* **PROBLEM STATEMENT**: Identify the line with "This screenshot has height=391, width=603."; copy word for word that line and every one after it, to the end of the listing. Exclude pictures.

* **RECORDS FOR THE TASK**:
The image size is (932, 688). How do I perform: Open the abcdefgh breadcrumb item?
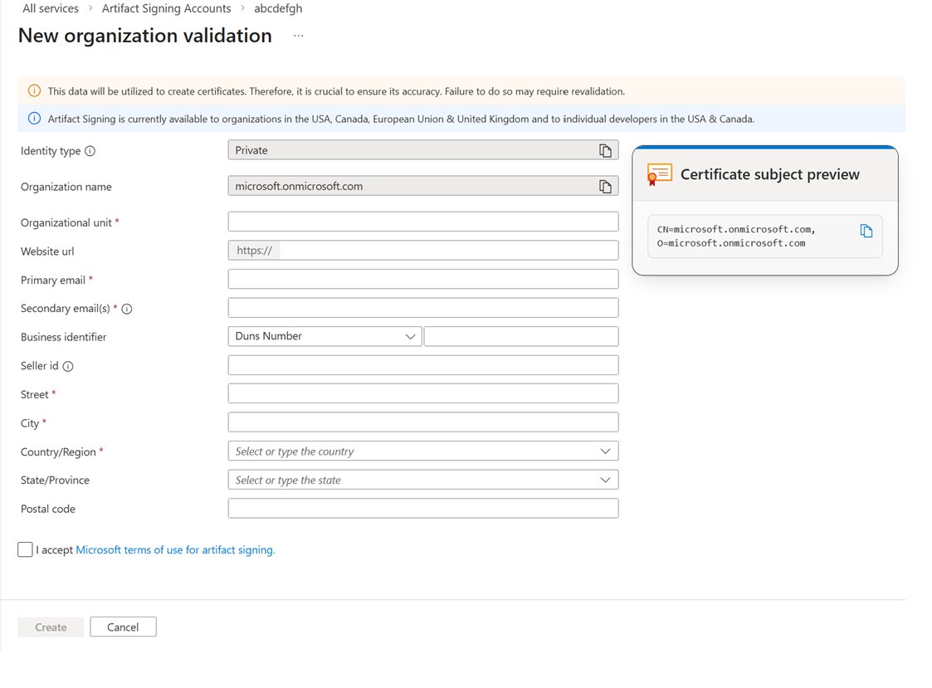(278, 8)
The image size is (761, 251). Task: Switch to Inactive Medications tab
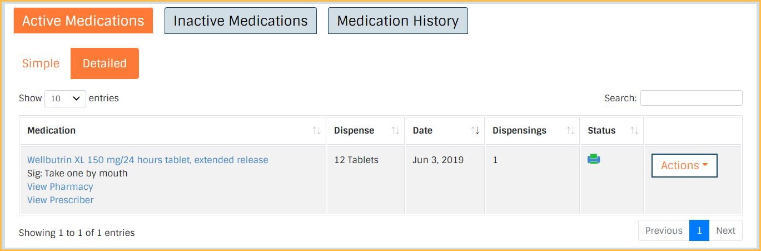(x=241, y=21)
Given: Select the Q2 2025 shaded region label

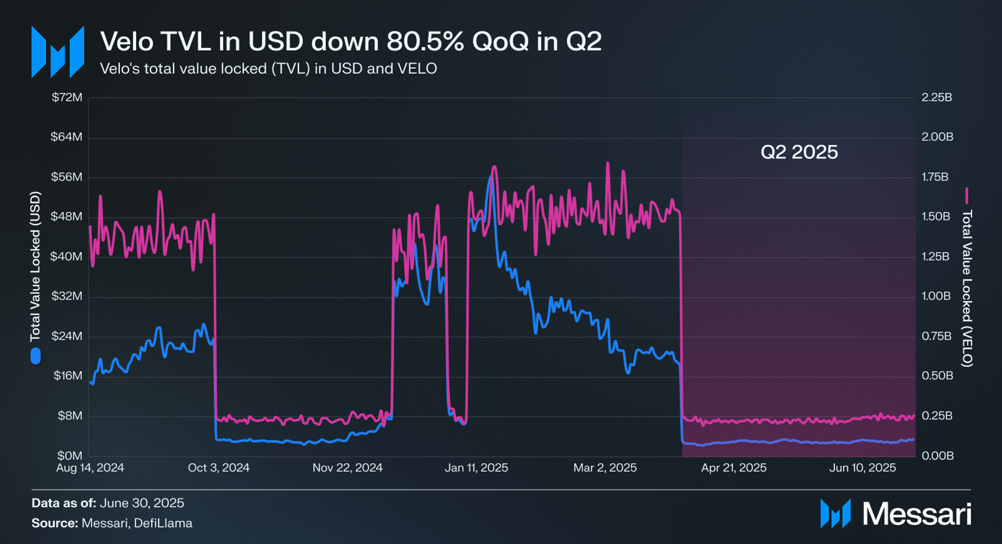Looking at the screenshot, I should pos(799,152).
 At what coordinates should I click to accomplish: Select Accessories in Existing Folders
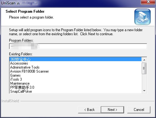tap(76, 63)
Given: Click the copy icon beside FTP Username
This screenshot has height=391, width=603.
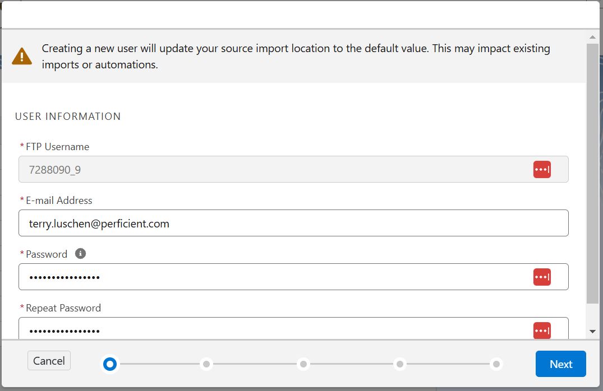Looking at the screenshot, I should 542,169.
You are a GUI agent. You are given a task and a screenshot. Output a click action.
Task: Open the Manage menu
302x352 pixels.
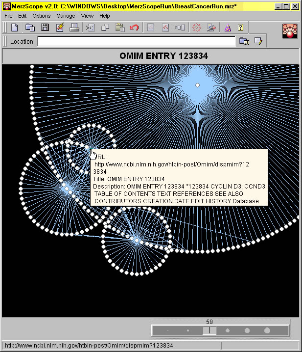(66, 16)
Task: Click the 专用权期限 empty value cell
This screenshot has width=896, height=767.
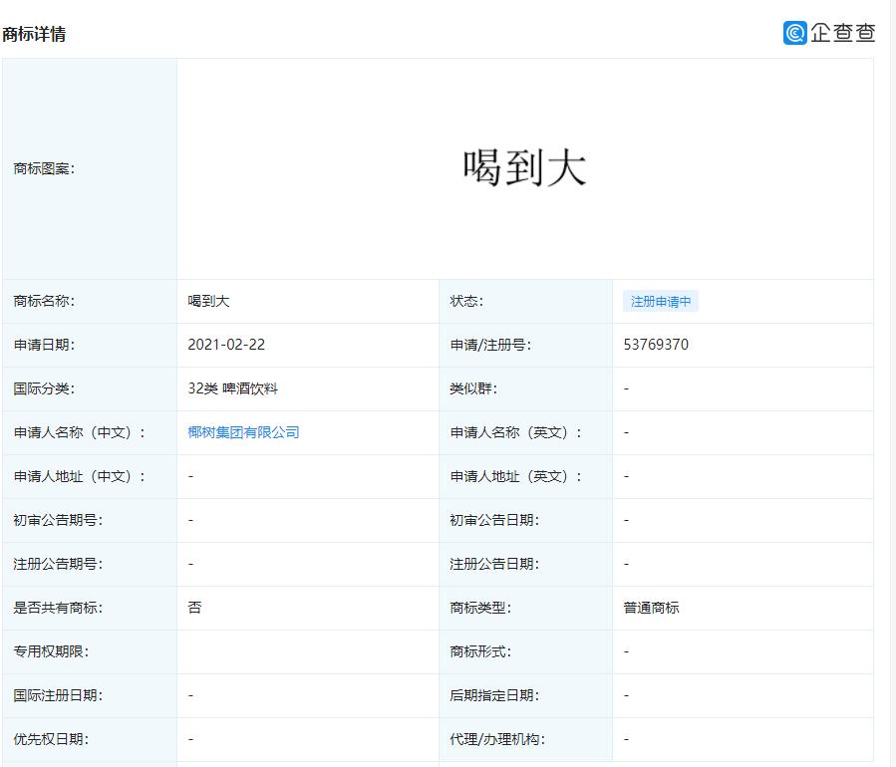Action: click(x=299, y=651)
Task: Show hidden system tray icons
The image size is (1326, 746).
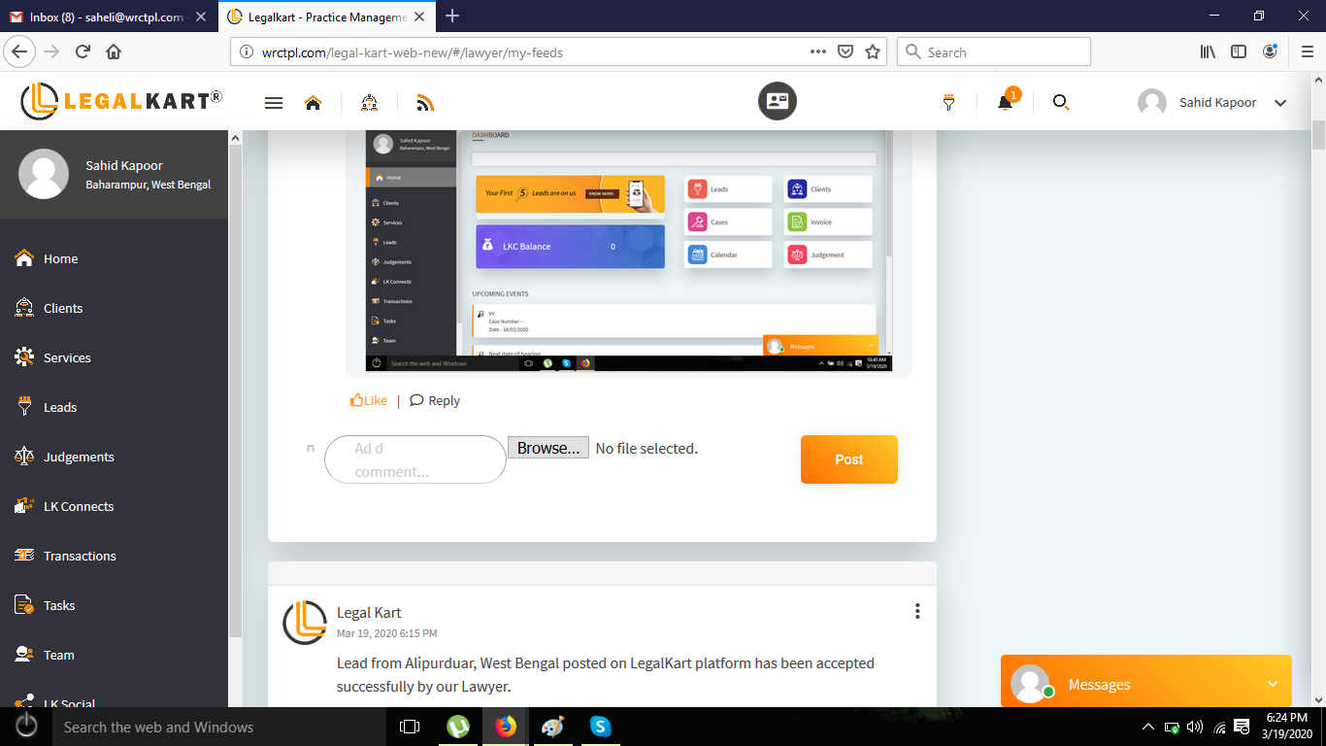Action: point(1147,727)
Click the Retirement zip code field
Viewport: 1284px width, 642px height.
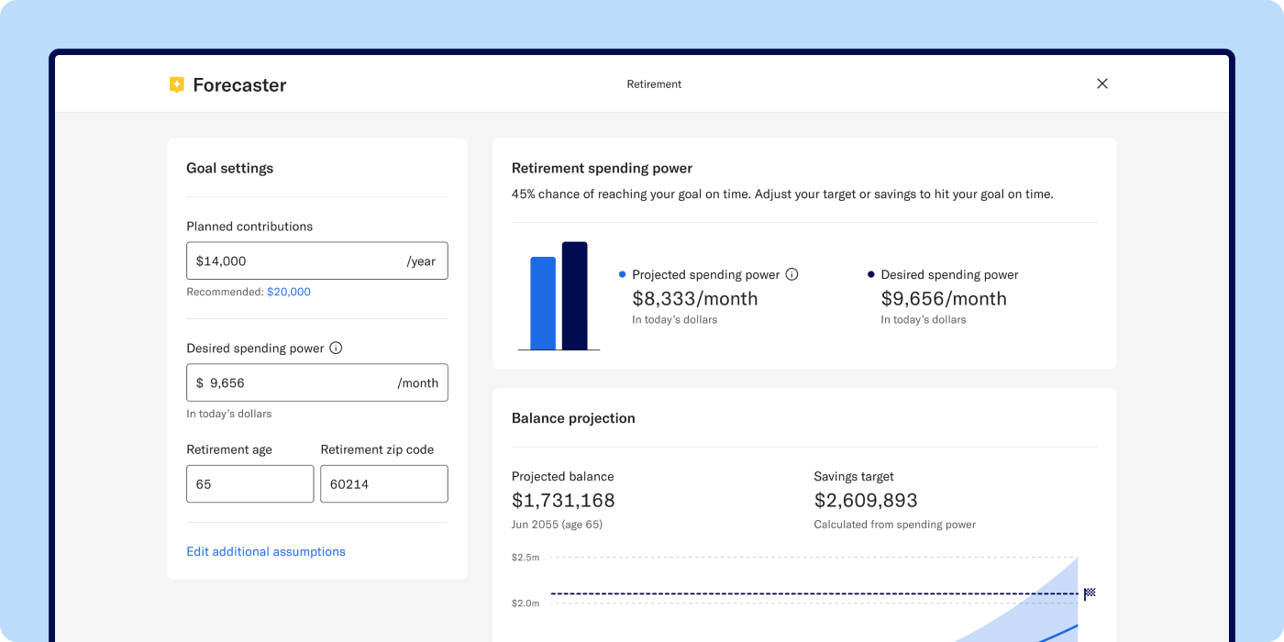pyautogui.click(x=383, y=484)
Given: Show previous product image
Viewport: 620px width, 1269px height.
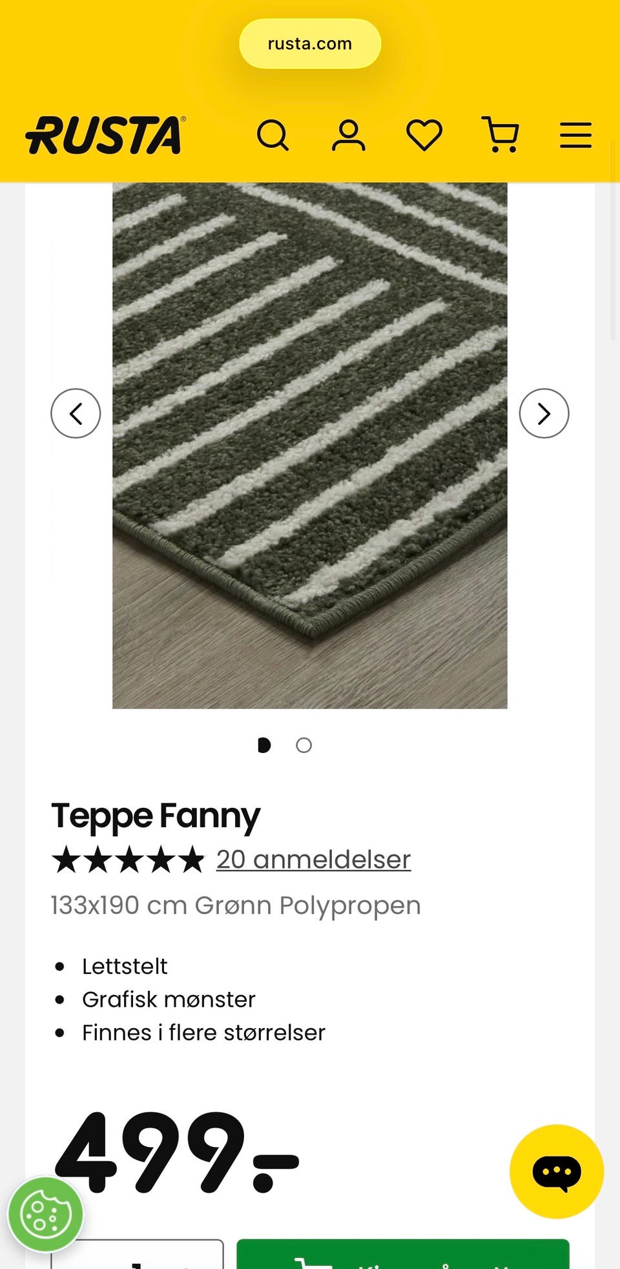Looking at the screenshot, I should coord(76,413).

* **WRITTEN RESPONSE**:
This screenshot has height=391, width=603.
Looking at the screenshot, I should 542,169.
You are a GUI agent. You are given a task and a screenshot. Output a click action.
Task: Open the Manage menu
302x352 pixels.
(66, 16)
Task: Click the 专用权期限 empty value cell
This screenshot has width=896, height=767.
Action: click(x=299, y=651)
Task: Show hidden system tray icons
The image size is (1326, 746).
Action: point(1147,727)
Click the Retirement zip code field
Viewport: 1284px width, 642px height.
pyautogui.click(x=383, y=484)
Given: Show previous product image
Viewport: 620px width, 1269px height.
Looking at the screenshot, I should coord(76,413).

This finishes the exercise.